What is being asked –
The answer should be an exact repeat of the stretch of material below from the line containing "#バッグ (60, 1054)" through the line containing "あおきさん占い。 (19, 2307)".

Data extracts –
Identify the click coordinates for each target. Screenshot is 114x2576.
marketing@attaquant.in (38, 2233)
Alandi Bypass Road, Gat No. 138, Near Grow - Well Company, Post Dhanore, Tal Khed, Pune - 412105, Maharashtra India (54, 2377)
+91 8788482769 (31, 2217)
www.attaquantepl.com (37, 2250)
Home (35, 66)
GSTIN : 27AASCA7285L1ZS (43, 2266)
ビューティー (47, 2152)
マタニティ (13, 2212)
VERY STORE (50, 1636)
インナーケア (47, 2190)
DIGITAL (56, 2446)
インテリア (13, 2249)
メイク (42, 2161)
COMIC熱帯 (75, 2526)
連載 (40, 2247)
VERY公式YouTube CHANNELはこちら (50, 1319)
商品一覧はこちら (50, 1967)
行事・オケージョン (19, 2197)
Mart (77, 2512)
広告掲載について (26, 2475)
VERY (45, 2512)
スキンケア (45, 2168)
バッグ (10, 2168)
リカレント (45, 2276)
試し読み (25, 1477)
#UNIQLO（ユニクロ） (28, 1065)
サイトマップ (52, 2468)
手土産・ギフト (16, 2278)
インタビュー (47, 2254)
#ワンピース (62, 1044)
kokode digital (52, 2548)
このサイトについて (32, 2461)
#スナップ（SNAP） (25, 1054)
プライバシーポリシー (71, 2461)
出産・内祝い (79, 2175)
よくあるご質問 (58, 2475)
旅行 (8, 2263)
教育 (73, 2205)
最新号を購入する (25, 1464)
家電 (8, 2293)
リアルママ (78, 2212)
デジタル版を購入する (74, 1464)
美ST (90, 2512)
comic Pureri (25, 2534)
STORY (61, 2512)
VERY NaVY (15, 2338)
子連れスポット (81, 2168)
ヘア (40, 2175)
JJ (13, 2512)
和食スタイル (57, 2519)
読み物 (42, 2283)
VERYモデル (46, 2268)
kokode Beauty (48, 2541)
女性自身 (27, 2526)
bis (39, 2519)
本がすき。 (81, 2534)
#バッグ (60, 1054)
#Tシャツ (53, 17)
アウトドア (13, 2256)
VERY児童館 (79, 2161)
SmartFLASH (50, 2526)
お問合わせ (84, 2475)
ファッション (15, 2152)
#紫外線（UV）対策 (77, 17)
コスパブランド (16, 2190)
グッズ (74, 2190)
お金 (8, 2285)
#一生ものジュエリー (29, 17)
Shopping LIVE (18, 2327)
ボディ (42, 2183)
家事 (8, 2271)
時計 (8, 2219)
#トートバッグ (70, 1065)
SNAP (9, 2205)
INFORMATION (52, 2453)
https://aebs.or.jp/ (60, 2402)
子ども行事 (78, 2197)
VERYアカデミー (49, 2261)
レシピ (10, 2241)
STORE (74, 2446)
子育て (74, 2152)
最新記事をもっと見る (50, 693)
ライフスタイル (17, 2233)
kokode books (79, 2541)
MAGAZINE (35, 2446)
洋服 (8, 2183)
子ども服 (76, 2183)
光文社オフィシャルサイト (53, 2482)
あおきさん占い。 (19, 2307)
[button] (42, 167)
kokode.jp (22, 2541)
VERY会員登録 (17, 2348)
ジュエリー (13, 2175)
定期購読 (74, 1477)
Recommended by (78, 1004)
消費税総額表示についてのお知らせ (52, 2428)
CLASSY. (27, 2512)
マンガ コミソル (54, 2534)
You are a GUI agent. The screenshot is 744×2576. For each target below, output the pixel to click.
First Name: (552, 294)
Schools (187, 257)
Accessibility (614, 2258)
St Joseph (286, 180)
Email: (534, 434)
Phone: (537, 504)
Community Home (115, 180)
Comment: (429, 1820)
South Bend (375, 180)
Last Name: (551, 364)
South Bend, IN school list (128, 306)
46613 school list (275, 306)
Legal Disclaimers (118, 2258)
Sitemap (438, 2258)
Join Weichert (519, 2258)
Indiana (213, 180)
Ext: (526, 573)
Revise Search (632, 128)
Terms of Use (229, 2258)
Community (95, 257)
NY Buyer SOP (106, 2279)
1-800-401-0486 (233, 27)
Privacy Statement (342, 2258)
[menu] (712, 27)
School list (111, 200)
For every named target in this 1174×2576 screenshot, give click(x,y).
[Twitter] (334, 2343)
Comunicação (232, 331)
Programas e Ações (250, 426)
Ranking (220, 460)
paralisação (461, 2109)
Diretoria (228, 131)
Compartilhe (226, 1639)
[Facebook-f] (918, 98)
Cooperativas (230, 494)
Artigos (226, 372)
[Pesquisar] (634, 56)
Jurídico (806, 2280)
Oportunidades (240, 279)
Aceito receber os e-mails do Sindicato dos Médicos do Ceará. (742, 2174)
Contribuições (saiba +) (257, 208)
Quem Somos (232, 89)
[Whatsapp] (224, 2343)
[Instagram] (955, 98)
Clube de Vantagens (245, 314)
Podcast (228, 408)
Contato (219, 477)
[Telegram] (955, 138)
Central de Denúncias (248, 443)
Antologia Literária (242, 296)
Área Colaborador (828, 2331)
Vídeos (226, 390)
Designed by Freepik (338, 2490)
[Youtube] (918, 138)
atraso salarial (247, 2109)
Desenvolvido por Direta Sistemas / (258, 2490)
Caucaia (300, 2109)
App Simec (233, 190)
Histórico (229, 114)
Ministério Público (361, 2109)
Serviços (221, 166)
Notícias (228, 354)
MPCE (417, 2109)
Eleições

Exercise response –
#バッグ (60, 1054)
#Tシャツ (53, 17)
アウトドア (13, 2256)
VERY児童館 (79, 2161)
SmartFLASH (50, 2526)
お問合わせ (84, 2475)
ファッション (15, 2152)
#紫外線（UV）対策 (77, 17)
コスパブランド (16, 2190)
グッズ (74, 2190)
お金 (8, 2285)
#一生ものジュエリー (29, 17)
Shopping LIVE (18, 2327)
ボディ (42, 2183)
家事 (8, 2271)
時計 (8, 2219)
#トートバッグ (70, 1065)
SNAP (9, 2205)
INFORMATION (52, 2453)
https://aebs.or.jp/ (60, 2402)
子ども行事 (78, 2197)
VERYアカデミー (49, 2261)
レシピ (10, 2241)
STORE (74, 2446)
子育て (74, 2152)
最新記事をもっと見る (50, 693)
ライフスタイル (17, 2233)
kokode books (79, 2541)
MAGAZINE (35, 2446)
洋服 (8, 2183)
子ども服 (76, 2183)
光文社オフィシャルサイト (53, 2482)
あおきさん占い。 (19, 2307)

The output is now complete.